A rilanciare gli allarmi, il presidente del TdM Pasquale Liguori, quello del Comitato Franco Iantosca, Giacomo Mancinelli (Cgil), Stefania Franceschini (Cisl), Patrizia Ercoli (Uil) e Stefano Brutti (provinciale della Federazione sindacati indipendenti).
L’ospedale Carlo Urbani di Jesi ha perso dall’inizio dell’anno 35 infermieri, 9 operatori socio sanitari (OSS) e 3 addetti al Cup. Numeri solo in parte rimpiazzati dalle assunzioni di 10 infermieri, 3 OSS e di un operatore Cup.
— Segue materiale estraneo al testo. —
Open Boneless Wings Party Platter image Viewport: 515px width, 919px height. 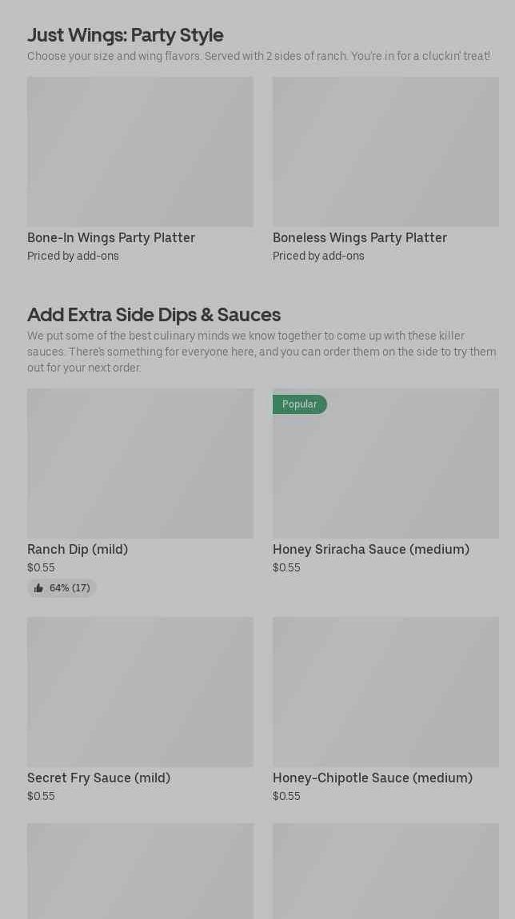point(385,152)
«Il personale perso nel corso del primo semestre del 2019 – viene spiegato – non sarà più recuperato: da gennaio a giugno tante le cessazioni, anche di personale amministrativo fondamentale». Nel mirino i tagli sulla sanità al personale in Area vasta 2 «per 4,4 milioni di inizio anno, più altri 7 milioni in meno decisi in estate. E con la mobilità verso la stessa Area Vasta 2 che viene di fatto bloccata. C’è a nostro parere la volontà di andare sempre più verso il privato e la privatizzazione».
Per il 26 novembre il Comitato di difesa dell’ospedale organizza una tavola rotonda sulla questione sanità a Palazzo dei Convegni, «invitati a intervenire – dice Iantosca – il direttore d’Area vasta Giovanni Guidi e il sindaco Massimo Bacci».